[Stored records]

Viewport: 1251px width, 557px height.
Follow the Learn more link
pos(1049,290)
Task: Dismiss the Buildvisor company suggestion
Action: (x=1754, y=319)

*Task goal*
Reproduce all the data word for word.

*Written reply*
Viewport: 1251px width, 557px height.
Follow the Learn more link
pos(1049,290)
Task: Dismiss the Buildvisor company suggestion
Action: (x=1754, y=319)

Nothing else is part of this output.